[Source records]
^^^^

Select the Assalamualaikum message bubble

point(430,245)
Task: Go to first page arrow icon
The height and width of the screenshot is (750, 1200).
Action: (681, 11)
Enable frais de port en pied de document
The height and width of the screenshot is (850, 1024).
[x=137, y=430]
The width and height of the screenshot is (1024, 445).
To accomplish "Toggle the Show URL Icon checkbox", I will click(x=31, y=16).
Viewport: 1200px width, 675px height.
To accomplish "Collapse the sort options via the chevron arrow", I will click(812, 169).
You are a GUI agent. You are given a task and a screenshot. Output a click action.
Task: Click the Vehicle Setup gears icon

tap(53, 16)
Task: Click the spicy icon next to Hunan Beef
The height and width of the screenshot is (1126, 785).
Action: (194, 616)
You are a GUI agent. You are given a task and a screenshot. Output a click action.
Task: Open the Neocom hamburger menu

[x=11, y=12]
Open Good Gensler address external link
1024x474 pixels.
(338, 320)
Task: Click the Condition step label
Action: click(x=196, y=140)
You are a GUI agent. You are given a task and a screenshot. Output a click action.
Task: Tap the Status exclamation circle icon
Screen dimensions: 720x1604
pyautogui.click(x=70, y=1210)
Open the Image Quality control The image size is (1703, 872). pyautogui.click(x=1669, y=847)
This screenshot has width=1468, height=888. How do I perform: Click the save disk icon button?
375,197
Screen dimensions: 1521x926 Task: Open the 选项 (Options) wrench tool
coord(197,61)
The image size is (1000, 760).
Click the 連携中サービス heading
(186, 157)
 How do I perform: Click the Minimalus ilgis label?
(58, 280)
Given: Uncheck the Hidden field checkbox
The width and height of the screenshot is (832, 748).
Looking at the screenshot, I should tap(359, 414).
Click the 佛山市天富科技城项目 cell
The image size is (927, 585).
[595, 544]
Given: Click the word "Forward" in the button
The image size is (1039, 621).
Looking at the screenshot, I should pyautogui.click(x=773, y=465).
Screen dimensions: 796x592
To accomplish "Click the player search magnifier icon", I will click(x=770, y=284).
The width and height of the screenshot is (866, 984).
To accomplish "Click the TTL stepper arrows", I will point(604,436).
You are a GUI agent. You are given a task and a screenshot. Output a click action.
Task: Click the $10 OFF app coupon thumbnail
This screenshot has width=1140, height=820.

^^^^

» **Aim of the exercise**:
Which of the lines above mention the word "checkbox"? Pull those lines out.

» **Answer space**:
To accomplish "Toggle the Show URL Icon checkbox", I will click(x=31, y=16).
Given: Uncheck the Hidden field checkbox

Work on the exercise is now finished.